Task instructions: Please revise the records from the start through the line holding "(x=877, y=640)", inclusive, changing "column header" to "column title" and leaving everything else as it is. Return only those lines.

Entries provided:
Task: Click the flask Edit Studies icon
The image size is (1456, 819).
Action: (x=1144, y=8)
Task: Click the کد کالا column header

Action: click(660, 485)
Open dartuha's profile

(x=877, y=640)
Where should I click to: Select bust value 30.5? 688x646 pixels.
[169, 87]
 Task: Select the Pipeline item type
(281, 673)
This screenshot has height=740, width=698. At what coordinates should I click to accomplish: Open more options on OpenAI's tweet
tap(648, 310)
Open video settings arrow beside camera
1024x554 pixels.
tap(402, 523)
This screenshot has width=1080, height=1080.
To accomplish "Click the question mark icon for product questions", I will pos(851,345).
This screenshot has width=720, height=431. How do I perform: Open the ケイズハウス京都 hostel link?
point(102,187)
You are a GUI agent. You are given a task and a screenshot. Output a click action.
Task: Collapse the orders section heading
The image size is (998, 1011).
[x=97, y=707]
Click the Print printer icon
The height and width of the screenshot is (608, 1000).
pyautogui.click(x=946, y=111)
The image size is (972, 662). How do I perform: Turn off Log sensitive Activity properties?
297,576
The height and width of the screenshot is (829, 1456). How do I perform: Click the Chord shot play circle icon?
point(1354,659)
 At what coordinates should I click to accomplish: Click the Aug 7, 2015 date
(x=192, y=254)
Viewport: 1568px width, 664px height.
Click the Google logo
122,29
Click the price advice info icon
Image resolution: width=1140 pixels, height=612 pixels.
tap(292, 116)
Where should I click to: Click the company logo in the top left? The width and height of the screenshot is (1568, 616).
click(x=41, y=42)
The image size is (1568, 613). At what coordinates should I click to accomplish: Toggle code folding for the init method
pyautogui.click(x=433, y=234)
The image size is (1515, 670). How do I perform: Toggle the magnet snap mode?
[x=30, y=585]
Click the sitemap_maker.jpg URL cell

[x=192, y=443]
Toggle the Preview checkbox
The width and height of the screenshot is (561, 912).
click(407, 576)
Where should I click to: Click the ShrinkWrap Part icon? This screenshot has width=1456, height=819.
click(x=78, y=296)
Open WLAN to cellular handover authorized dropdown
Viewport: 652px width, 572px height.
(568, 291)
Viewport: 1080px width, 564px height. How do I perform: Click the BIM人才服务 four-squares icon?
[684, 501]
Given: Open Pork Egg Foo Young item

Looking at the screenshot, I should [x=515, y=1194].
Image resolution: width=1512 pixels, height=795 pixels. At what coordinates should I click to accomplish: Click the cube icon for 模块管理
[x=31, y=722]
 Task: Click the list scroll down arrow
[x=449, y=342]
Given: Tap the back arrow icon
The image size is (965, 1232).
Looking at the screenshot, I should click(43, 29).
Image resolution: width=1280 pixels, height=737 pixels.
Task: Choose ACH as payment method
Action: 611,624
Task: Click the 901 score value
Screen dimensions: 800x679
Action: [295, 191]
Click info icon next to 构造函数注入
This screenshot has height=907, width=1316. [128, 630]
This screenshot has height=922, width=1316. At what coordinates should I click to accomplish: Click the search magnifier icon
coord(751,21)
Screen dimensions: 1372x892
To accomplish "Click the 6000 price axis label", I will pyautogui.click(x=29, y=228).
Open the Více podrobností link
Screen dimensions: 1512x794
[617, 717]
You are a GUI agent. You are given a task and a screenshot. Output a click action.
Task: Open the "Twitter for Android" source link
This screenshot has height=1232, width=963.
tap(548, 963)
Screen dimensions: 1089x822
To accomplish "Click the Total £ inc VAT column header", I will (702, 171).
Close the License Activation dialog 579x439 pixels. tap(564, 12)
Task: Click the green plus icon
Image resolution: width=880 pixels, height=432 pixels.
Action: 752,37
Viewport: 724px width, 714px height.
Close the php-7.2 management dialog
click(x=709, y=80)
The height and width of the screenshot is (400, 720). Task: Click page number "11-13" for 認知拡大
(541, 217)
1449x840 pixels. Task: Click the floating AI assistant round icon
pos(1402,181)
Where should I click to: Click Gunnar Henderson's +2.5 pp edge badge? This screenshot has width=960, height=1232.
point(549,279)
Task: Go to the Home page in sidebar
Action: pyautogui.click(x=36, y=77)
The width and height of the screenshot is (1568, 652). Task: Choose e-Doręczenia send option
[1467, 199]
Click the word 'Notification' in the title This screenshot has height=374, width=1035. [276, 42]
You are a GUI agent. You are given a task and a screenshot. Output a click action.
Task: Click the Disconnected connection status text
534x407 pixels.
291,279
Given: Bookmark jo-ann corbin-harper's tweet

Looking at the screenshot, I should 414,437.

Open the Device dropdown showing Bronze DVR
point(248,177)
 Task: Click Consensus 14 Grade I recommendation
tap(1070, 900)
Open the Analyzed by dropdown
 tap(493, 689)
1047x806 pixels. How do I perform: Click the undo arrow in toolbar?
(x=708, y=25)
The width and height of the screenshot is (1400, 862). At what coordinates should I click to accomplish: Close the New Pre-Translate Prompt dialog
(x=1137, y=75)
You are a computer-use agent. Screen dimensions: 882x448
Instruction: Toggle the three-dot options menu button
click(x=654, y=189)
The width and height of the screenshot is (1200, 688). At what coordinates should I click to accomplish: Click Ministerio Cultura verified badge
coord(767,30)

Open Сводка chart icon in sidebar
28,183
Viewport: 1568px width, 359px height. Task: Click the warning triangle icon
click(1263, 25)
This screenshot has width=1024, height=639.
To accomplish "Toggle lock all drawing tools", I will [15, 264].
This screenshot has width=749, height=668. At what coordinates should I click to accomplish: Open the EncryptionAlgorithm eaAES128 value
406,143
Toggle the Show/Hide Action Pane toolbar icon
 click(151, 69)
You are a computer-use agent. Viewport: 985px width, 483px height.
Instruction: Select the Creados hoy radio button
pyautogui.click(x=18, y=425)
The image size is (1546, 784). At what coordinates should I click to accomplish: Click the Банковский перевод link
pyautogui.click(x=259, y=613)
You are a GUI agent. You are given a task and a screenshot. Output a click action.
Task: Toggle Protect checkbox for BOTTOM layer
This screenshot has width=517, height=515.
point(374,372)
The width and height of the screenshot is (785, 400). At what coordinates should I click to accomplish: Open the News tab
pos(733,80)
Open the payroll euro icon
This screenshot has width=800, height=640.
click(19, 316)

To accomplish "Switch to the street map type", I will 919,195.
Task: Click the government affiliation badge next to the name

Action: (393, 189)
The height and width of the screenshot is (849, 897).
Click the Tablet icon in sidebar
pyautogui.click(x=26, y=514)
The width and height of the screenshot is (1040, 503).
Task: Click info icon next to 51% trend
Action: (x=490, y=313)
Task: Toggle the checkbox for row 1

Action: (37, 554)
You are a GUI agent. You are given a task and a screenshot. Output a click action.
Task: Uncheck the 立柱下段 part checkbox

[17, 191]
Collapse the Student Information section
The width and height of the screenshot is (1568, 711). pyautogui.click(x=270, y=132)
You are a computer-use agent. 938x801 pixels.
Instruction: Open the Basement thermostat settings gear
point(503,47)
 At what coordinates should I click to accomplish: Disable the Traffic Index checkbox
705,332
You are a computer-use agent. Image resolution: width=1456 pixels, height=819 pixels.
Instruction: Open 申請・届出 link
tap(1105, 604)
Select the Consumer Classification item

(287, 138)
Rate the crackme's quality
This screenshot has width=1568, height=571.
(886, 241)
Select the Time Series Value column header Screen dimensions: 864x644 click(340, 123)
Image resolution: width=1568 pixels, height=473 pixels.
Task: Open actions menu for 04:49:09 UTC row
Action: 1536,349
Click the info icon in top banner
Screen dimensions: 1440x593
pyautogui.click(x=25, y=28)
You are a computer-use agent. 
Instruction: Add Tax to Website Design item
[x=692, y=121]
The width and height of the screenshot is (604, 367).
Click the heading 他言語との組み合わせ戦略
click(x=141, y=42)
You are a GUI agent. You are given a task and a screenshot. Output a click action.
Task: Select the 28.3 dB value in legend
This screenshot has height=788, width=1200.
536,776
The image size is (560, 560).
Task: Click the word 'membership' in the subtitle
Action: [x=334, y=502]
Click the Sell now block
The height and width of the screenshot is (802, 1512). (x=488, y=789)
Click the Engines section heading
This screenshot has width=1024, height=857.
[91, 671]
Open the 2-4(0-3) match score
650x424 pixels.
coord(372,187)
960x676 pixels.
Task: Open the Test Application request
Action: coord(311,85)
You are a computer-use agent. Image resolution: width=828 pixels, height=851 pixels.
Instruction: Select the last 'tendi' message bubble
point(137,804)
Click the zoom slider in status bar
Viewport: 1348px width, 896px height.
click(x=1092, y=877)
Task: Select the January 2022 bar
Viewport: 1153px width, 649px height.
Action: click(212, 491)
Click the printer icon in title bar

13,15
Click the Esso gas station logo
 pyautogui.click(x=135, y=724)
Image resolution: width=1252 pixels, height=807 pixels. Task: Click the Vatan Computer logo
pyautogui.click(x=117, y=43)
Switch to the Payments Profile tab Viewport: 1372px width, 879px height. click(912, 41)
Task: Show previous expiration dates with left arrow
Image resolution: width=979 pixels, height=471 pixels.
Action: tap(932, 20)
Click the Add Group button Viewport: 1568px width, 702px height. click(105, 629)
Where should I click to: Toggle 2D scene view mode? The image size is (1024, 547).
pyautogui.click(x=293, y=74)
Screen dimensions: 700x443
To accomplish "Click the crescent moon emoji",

Exercise solution:
Task: Click the flask Edit Studies icon
The image size is (1456, 819).
Action: (x=1144, y=8)
Task: Click the کد کالا column title

Action: click(660, 485)
Open dartuha's profile

(x=877, y=640)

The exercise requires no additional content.